EXERCISE OBJECTIVE:
Arrange all the records below as a two-column Markdown table headed No. and Line. Give each nonblank line its own numbered row and leave out the blank lines.

*-*-*

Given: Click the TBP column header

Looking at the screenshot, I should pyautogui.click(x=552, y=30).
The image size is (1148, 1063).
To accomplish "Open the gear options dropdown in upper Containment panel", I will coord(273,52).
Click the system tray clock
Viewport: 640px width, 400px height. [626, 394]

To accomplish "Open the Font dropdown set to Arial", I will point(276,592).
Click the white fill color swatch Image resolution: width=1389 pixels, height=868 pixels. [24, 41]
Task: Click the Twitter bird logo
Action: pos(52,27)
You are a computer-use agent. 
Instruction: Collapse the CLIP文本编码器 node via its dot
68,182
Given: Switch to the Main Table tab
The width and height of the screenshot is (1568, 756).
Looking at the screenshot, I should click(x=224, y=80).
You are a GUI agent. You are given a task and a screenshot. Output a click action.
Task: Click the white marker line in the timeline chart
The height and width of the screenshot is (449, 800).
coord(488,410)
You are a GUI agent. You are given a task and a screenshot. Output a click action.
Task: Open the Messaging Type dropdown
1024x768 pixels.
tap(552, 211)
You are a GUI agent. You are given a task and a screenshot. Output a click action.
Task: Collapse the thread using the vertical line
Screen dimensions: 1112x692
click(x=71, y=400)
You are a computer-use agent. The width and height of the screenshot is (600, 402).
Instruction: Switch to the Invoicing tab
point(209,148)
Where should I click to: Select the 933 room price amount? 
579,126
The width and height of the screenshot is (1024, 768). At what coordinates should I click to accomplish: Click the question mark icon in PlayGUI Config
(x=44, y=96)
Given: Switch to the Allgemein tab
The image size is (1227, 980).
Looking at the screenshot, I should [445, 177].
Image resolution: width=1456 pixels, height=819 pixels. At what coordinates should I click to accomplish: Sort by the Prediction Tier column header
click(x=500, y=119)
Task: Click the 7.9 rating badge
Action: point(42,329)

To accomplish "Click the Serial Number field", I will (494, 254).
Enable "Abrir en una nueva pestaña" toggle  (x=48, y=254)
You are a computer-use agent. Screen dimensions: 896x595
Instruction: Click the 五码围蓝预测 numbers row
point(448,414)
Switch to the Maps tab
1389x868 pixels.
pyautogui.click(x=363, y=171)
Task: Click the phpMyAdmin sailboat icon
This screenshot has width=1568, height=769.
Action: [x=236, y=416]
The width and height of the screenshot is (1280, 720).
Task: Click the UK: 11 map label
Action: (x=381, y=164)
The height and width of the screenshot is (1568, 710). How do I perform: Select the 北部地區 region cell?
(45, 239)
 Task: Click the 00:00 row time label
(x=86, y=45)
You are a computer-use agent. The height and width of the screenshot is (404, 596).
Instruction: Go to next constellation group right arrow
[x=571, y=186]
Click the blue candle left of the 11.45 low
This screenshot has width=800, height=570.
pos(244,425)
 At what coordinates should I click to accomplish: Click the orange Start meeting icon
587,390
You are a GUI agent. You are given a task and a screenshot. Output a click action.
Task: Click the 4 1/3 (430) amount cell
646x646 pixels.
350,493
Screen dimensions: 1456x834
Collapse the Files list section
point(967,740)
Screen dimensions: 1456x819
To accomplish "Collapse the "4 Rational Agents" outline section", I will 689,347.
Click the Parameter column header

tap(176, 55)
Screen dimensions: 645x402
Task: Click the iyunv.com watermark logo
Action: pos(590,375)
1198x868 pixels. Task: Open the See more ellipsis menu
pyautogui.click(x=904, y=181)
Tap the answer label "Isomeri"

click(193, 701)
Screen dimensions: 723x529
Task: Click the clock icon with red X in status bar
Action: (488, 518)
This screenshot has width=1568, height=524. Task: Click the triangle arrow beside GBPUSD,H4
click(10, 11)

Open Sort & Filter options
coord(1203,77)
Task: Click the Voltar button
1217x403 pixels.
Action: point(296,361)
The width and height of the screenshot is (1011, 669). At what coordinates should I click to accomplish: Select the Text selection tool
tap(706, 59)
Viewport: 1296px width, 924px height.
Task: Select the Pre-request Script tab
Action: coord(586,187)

*-*-*

RESPONSE FOR THIS EXERCISE:
| No. | Line |
|---|---|
| 1 | Given: Click the TBP column header |
| 2 | Looking at the screenshot, I should pyautogui.click(x=552, y=30). |
| 3 | The image size is (1148, 1063). |
| 4 | To accomplish "Open the gear options dropdown in upper Containment panel", I will coord(273,52). |
| 5 | Click the system tray clock |
| 6 | Viewport: 640px width, 400px height. [626, 394] |
| 7 | To accomplish "Open the Font dropdown set to Arial", I will point(276,592). |
| 8 | Click the white fill color swatch Image resolution: width=1389 pixels, height=868 pixels. [24, 41] |
| 9 | Task: Click the Twitter bird logo |
| 10 | Action: pos(52,27) |
| 11 | You are a computer-use agent.  |
| 12 | Instruction: Collapse the CLIP文本编码器 node via its dot |
| 13 | 68,182 |
| 14 | Given: Switch to the Main Table tab |
| 15 | The width and height of the screenshot is (1568, 756). |
| 16 | Looking at the screenshot, I should click(x=224, y=80). |
| 17 | You are a GUI agent. You are given a task and a screenshot. Output a click action. |
| 18 | Task: Click the white marker line in the timeline chart |
| 19 | The height and width of the screenshot is (449, 800). |
| 20 | coord(488,410) |
| 21 | You are a GUI agent. You are given a task and a screenshot. Output a click action. |
| 22 | Task: Open the Messaging Type dropdown |
| 23 | 1024x768 pixels. |
| 24 | tap(552, 211) |
| 25 | You are a GUI agent. You are given a task and a screenshot. Output a click action. |
| 26 | Task: Collapse the thread using the vertical line |
| 27 | Screen dimensions: 1112x692 |
| 28 | click(x=71, y=400) |
| 29 | You are a computer-use agent. The width and height of the screenshot is (600, 402). |
| 30 | Instruction: Switch to the Invoicing tab |
| 31 | point(209,148) |
| 32 | Where should I click to: Select the 933 room price amount?  |
| 33 | 579,126 |
| 34 | The width and height of the screenshot is (1024, 768). At what coordinates should I click to accomplish: Click the question mark icon in PlayGUI Config |
| 35 | (x=44, y=96) |
| 36 | Given: Switch to the Allgemein tab |
| 37 | The image size is (1227, 980). |
| 38 | Looking at the screenshot, I should [445, 177]. |
| 39 | Image resolution: width=1456 pixels, height=819 pixels. At what coordinates should I click to accomplish: Sort by the Prediction Tier column header |
| 40 | click(x=500, y=119) |
| 41 | Task: Click the 7.9 rating badge |
| 42 | Action: point(42,329) |
| 43 | To accomplish "Click the Serial Number field", I will (494, 254). |
| 44 | Enable "Abrir en una nueva pestaña" toggle  (x=48, y=254) |
| 45 | You are a computer-use agent. Screen dimensions: 896x595 |
| 46 | Instruction: Click the 五码围蓝预测 numbers row |
| 47 | point(448,414) |
| 48 | Switch to the Maps tab |
| 49 | 1389x868 pixels. |
| 50 | pyautogui.click(x=363, y=171) |
| 51 | Task: Click the phpMyAdmin sailboat icon |
| 52 | This screenshot has width=1568, height=769. |
| 53 | Action: [x=236, y=416] |
| 54 | The width and height of the screenshot is (1280, 720). |
| 55 | Task: Click the UK: 11 map label |
| 56 | Action: (x=381, y=164) |
| 57 | The height and width of the screenshot is (1568, 710). How do I perform: Select the 北部地區 region cell? |
| 58 | (45, 239) |
| 59 |  Task: Click the 00:00 row time label |
| 60 | (x=86, y=45) |
| 61 | You are a computer-use agent. The height and width of the screenshot is (404, 596). |
| 62 | Instruction: Go to next constellation group right arrow |
| 63 | [x=571, y=186] |
| 64 | Click the blue candle left of the 11.45 low |
| 65 | This screenshot has width=800, height=570. |
| 66 | pos(244,425) |
| 67 |  At what coordinates should I click to accomplish: Click the orange Start meeting icon |
| 68 | 587,390 |
| 69 | You are a GUI agent. You are given a task and a screenshot. Output a click action. |
| 70 | Task: Click the 4 1/3 (430) amount cell |
| 71 | 646x646 pixels. |
| 72 | 350,493 |
| 73 | Screen dimensions: 1456x834 |
| 74 | Collapse the Files list section |
| 75 | point(967,740) |
| 76 | Screen dimensions: 1456x819 |
| 77 | To accomplish "Collapse the "4 Rational Agents" outline section", I will 689,347. |
| 78 | Click the Parameter column header |
| 79 | tap(176, 55) |
| 80 | Screen dimensions: 645x402 |
| 81 | Task: Click the iyunv.com watermark logo |
| 82 | Action: pos(590,375) |
| 83 | 1198x868 pixels. Task: Open the See more ellipsis menu |
| 84 | pyautogui.click(x=904, y=181) |
| 85 | Tap the answer label "Isomeri" |
| 86 | click(193, 701) |
| 87 | Screen dimensions: 723x529 |
| 88 | Task: Click the clock icon with red X in status bar |
| 89 | Action: (488, 518) |
| 90 | This screenshot has width=1568, height=524. Task: Click the triangle arrow beside GBPUSD,H4 |
| 91 | click(10, 11) |
| 92 | Open Sort & Filter options |
| 93 | coord(1203,77) |
| 94 | Task: Click the Voltar button |
| 95 | 1217x403 pixels. |
| 96 | Action: point(296,361) |
| 97 | The width and height of the screenshot is (1011, 669). At what coordinates should I click to accomplish: Select the Text selection tool |
| 98 | tap(706, 59) |
| 99 | Viewport: 1296px width, 924px height. |
| 100 | Task: Select the Pre-request Script tab |
| 101 | Action: coord(586,187) |